Saved data entries:
>>>>>

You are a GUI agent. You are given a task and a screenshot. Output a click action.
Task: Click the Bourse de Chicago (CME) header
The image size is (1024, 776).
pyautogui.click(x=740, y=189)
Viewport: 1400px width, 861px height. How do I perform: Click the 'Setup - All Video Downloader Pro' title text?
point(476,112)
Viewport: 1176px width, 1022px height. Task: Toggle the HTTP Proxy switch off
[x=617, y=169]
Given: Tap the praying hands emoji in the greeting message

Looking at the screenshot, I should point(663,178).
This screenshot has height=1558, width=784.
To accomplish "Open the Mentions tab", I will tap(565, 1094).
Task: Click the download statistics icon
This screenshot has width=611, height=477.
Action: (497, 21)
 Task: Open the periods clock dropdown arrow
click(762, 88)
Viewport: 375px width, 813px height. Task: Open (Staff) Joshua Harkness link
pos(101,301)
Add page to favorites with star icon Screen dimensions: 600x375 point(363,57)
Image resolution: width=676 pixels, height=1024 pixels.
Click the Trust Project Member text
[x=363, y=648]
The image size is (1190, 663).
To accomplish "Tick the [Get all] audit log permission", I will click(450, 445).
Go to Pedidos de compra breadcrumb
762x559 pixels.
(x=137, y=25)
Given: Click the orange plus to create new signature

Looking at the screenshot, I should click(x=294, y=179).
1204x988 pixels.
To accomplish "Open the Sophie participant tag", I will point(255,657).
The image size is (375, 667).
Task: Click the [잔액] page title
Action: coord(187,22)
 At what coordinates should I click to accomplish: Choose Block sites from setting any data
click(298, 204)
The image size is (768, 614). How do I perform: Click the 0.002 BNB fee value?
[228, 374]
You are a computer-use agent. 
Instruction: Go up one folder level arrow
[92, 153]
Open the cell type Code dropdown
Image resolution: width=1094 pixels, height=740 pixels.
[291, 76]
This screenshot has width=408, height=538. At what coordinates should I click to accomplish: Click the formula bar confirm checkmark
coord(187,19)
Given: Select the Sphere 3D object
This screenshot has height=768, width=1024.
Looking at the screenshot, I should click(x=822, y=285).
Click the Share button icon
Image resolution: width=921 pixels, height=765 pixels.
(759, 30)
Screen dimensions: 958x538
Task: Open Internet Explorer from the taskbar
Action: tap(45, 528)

<<<<<

AIM OF THE EXERCISE » Check each line of the entries above for the word "agent". List the ones that have it.

EXPECTED OUTPUT »
You are a GUI agent. You are given a task and a screenshot. Output a click action.
You are a computer-use agent. 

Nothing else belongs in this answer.